Their Azure platform is essentially a global utility for modern cloud computing. So, if Microsoft were to build another compatible utility in an adjacent market–like say, AI, it would almost certainly bring regulatory scrutiny. This would, in turn, dramatically slow their ability to bring it to market. But, if they invested in this market instead, they could move quickly while regulators played catch-up.
In 2019, they rolled out their strategy. Microsoft made a surprising series of investments – totaling more than $10 billion–in OpenAI, the buzzy AI non-profit founded by Elon Musk and Sam Altman.
On its face, it was an uncharacteristically large investment for the somewhat quiet Windows maker. But the real genius lay in the structure of the deal.
Rather than acquiring OpenAI outright which would have triggered regulators, Microsoft structured interdependencies into the deal.
In exchange for funding, cloud compute power and a massive slice of their profits, Open AI granted Microsoft advanced access and a perpetual license to new systems like Chat GPT which allowed them to tailor a Microsoft branded Copilot across its search, cloud and enterprise portfolio.
This gave Microsoft a first-mover advantage, and a huge leg up on competitors–like Apple–whose Apple Intelligence will now be built on the Open AI platform.
While other giants like Alphabet spent billions expanding internal AI labs and fighting talent wars, Microsoft took an asymmetric approach– gaining a fundamental role in AI innovation through an investment rather than brute force. In so doing, Microsoft found a side entrance to AI's inner sanctum – with regulatory compliance as a core design principle.

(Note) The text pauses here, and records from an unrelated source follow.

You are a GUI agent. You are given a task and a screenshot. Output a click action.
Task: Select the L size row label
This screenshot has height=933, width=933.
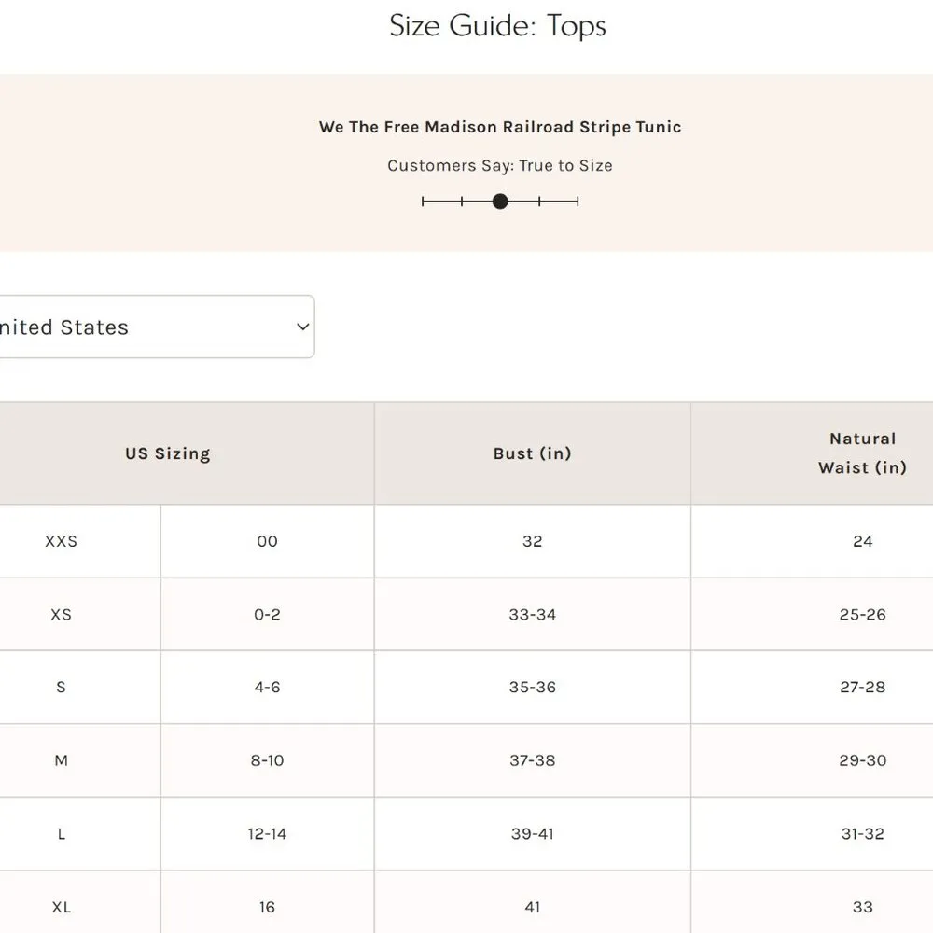point(62,834)
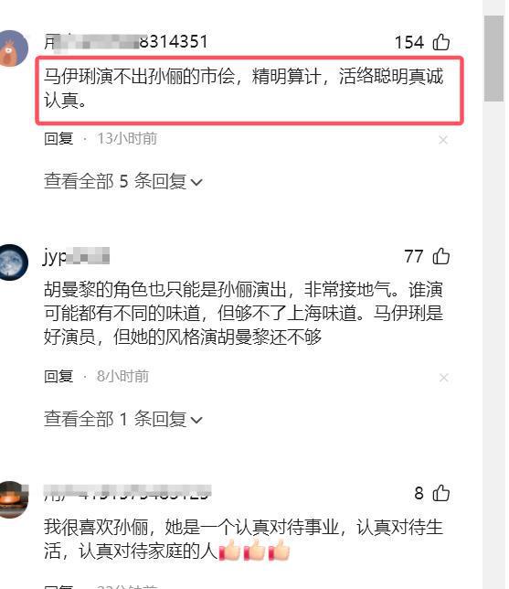
Task: Open the third commenter's orange avatar
Action: pos(13,499)
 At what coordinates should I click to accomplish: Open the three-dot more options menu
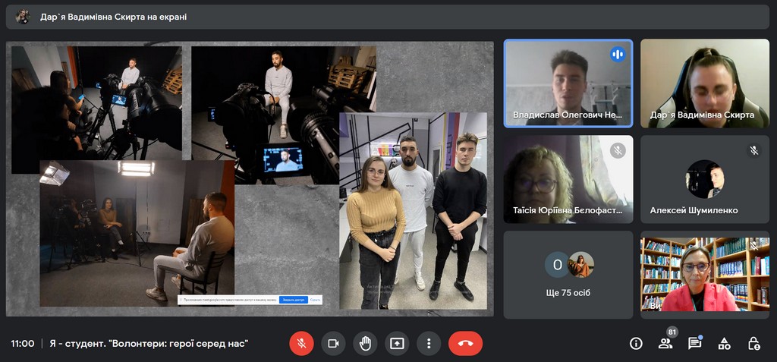tap(429, 343)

As new AI models continue reshaping software, Microsoft has and will no doubt continue to face regulatory scrutiny, but they already made their move. And they sit in a coveted position–as leaders in the next tech revolution. Not because they pioneered AGI, but by creatively mining the private sector for innovation and making their entire product portfolio the beneficiary.
Mustache Madness
In the cut-throat world of ride-sharing, Lyft has proven creativity can help disrupt even the most ubiquitous competitors. Long before they reached billion-dollar "unicorn" status, Lyft was a scrappy startup looking to take on Uber's black car dominance. So how did they gain a foothold? They emblazoned their modest fleet of Toyota Priuses and Honda Civics with a seemingly silly, yet instantly iconic accessory – bright pink mustaches.
And it worked. Lyft's goofy mustache cars caught people's eye and helped the company gain major traction in cities across America. What began as a small, underfunded player soon started gnawing significant market share away from larger, deeper-pocketed incumbents like Uber.
Today Lyft has gone mainstream, removing the fuzzy mustaches from most cars. But the spirit of mustache madness remains – reminding both riders and rivals that even billion-dollar companies can be disrupted with a bit of creative strategy.